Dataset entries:
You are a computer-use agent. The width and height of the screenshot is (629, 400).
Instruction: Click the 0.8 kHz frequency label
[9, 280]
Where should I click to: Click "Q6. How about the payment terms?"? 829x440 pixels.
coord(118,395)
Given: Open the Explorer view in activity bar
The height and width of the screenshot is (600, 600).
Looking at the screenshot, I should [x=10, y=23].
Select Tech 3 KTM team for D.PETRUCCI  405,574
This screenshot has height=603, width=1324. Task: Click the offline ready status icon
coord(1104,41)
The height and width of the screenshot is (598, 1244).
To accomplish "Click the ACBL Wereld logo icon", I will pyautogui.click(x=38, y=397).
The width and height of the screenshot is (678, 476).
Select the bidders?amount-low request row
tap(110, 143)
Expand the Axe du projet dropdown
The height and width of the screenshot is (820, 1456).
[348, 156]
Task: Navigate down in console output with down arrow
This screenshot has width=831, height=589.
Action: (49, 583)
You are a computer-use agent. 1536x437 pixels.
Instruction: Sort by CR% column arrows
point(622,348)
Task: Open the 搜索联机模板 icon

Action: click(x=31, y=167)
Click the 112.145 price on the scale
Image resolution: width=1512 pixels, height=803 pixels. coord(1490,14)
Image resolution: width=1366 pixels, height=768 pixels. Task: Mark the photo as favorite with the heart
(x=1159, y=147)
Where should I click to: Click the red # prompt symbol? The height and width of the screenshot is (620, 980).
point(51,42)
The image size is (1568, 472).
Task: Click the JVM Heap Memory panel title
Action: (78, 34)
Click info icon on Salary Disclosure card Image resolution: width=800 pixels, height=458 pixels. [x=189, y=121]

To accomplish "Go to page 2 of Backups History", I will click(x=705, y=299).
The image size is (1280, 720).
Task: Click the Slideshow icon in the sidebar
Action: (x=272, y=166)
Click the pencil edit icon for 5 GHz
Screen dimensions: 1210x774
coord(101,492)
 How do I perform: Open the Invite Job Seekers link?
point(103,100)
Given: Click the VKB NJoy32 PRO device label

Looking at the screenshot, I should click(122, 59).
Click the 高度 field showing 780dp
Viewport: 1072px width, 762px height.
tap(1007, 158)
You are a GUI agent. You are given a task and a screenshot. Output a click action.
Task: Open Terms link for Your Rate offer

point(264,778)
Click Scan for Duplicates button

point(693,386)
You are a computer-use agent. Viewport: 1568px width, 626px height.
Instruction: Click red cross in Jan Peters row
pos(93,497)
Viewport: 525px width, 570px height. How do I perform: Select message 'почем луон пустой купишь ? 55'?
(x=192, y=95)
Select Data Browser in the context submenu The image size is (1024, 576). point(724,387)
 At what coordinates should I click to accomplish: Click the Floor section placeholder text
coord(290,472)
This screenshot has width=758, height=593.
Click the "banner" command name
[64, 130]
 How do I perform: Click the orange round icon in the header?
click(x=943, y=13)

Work item – Repeat all of the records above exactly as written.

Output below –
You are a computer-use agent. The width and height of the screenshot is (629, 400).
Instruction: Click the 0.8 kHz frequency label
[9, 280]
Where should I click to: Click "Q6. How about the payment terms?"? 829x440 pixels.
coord(118,395)
Given: Open the Explorer view in activity bar
The height and width of the screenshot is (600, 600).
Looking at the screenshot, I should [x=10, y=23].
Select Tech 3 KTM team for D.PETRUCCI  405,574
This screenshot has height=603, width=1324. Task: Click the offline ready status icon
coord(1104,41)
The height and width of the screenshot is (598, 1244).
To accomplish "Click the ACBL Wereld logo icon", I will pyautogui.click(x=38, y=397).
The width and height of the screenshot is (678, 476).
Select the bidders?amount-low request row
tap(110, 143)
Expand the Axe du projet dropdown
The height and width of the screenshot is (820, 1456).
[348, 156]
Task: Navigate down in console output with down arrow
This screenshot has width=831, height=589.
Action: (49, 583)
You are a computer-use agent. 1536x437 pixels.
Instruction: Sort by CR% column arrows
point(622,348)
Task: Open the 搜索联机模板 icon

Action: click(x=31, y=167)
Click the 112.145 price on the scale
Image resolution: width=1512 pixels, height=803 pixels. coord(1490,14)
Image resolution: width=1366 pixels, height=768 pixels. Task: Mark the photo as favorite with the heart
(x=1159, y=147)
Where should I click to: Click the red # prompt symbol? The height and width of the screenshot is (620, 980).
point(51,42)
The image size is (1568, 472).
Task: Click the JVM Heap Memory panel title
Action: (78, 34)
Click info icon on Salary Disclosure card Image resolution: width=800 pixels, height=458 pixels. [x=189, y=121]

To accomplish "Go to page 2 of Backups History", I will click(x=705, y=299).
The image size is (1280, 720).
Task: Click the Slideshow icon in the sidebar
Action: (x=272, y=166)
Click the pencil edit icon for 5 GHz
Screen dimensions: 1210x774
coord(101,492)
 How do I perform: Open the Invite Job Seekers link?
point(103,100)
Given: Click the VKB NJoy32 PRO device label

Looking at the screenshot, I should click(122, 59).
Click the 高度 field showing 780dp
Viewport: 1072px width, 762px height.
tap(1007, 158)
You are a GUI agent. You are given a task and a screenshot. Output a click action.
Task: Open Terms link for Your Rate offer

point(264,778)
Click Scan for Duplicates button

point(693,386)
You are a computer-use agent. Viewport: 1568px width, 626px height.
Instruction: Click red cross in Jan Peters row
pos(93,497)
Viewport: 525px width, 570px height. How do I perform: Select message 'почем луон пустой купишь ? 55'?
(x=192, y=95)
Select Data Browser in the context submenu The image size is (1024, 576). point(724,387)
 At what coordinates should I click to accomplish: Click the Floor section placeholder text
coord(290,472)
This screenshot has width=758, height=593.
Click the "banner" command name
[64, 130]
 How do I perform: Click the orange round icon in the header?
click(x=943, y=13)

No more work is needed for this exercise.